(Exhibitions – London 1851) Babbage, Charles
The exposition of 1851 ; or, views of the industry, the science, and the government, of England. Second edition, with additions.
London, John Murray 1851.
8vo. xvi + 289 + (5)pp, with 16pp publisher’s adverts. Publisher’s blind-stamped cloth. Spine slightly marked, but a good, clean copy. Mid nineteenth century engraved bookplate of Alexander Thomson of Banchory.
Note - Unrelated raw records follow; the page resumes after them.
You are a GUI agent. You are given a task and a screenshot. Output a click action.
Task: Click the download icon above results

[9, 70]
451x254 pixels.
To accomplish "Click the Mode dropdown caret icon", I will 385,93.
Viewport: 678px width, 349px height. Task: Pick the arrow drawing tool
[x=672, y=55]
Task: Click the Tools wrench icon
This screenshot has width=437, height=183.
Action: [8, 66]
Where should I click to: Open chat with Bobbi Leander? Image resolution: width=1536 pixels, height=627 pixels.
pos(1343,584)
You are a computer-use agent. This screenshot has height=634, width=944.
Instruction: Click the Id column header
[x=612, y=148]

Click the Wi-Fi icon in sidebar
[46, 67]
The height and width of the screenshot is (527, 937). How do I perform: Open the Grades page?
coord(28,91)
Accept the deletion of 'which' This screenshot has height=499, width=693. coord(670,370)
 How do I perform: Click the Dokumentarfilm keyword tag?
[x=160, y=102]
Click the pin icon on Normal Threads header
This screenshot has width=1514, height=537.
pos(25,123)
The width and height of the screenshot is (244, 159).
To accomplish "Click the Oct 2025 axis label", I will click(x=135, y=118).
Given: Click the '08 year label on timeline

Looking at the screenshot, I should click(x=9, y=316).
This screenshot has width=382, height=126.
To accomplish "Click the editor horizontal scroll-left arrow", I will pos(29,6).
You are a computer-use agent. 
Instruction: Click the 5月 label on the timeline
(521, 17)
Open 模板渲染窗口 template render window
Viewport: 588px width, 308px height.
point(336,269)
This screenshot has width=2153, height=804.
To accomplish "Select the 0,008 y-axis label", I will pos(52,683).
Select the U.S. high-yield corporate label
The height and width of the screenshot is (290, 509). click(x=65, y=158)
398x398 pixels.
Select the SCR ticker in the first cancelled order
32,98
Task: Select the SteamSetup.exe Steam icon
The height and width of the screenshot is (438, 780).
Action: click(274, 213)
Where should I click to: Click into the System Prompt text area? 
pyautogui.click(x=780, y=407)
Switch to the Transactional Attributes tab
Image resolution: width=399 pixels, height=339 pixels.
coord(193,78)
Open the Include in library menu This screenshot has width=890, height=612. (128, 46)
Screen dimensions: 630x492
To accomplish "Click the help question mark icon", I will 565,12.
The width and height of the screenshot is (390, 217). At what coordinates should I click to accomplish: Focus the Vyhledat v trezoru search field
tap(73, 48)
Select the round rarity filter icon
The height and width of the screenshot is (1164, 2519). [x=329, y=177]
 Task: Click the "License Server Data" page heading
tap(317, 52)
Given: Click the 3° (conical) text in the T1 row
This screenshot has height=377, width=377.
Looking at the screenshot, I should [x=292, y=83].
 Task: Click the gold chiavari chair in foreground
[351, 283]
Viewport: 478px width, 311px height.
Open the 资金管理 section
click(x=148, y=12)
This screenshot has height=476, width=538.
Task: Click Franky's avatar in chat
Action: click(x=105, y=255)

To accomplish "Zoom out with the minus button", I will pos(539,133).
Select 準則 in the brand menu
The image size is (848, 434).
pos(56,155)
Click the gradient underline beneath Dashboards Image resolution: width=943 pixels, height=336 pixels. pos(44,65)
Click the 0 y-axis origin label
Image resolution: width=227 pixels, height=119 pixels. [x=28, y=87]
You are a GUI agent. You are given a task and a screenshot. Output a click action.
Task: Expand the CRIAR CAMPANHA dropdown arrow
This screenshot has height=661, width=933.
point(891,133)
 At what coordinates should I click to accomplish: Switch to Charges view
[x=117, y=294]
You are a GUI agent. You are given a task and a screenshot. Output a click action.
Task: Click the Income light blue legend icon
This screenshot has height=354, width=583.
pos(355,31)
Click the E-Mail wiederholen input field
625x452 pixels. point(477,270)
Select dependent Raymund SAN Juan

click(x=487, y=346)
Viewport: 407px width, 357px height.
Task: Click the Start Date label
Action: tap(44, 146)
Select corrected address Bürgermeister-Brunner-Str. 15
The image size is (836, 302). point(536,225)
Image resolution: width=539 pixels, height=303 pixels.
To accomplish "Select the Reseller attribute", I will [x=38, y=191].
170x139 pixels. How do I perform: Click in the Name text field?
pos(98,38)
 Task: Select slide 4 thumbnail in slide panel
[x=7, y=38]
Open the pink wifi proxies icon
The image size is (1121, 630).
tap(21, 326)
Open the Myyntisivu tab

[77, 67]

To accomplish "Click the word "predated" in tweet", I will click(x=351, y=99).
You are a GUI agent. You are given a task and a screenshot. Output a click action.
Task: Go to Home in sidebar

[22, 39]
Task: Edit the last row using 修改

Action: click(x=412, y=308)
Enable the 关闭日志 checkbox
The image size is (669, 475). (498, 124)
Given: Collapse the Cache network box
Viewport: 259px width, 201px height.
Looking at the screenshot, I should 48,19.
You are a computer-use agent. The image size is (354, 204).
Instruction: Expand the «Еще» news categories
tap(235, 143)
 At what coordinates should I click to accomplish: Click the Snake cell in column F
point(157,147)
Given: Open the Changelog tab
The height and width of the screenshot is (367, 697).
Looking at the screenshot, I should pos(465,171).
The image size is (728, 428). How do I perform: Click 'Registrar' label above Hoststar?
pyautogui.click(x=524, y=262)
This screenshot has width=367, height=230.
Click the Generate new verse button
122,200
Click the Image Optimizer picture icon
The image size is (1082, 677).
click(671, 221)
A scarce and sought-after book by Charles Babbage (1792-1871), the controversial designer of the first mechanical calculating machine. In it Babbage offers sharp criticism of the management of the Great Exhibition of 1851, particularly in regard to the building’s site (he would have preferred a site on the east side of Hyde Park, close to Park Lane) and to the pricing of goods offered for sale in the exhibition building. Babbage had initially expected to play a role in the organisation of the exhibition, and he had also been disappointed by his having been refused permission to display at it his Difference Engine no.1, and his book therefore combines ungracious remarks about the exhibition itself with broader expressions of unhappiness about the attitudes of Britain’s ruling elite, particularly in the fields of science and political economy. On a more positive note, Chapter 13, on “calculating engines”, provides a description of the current state of development of Babbage’s Analytical Engine. For the present second edition Babbage added the text of a chapter from Weld’s History of the Royal Society, and a review and a supplementary note relating to Weld’s book by Augustus de Morgan. each generally supportive of Babbage’s attempts to secure government funding for his calculating machines. Norman, Origins of Cyberspace 67.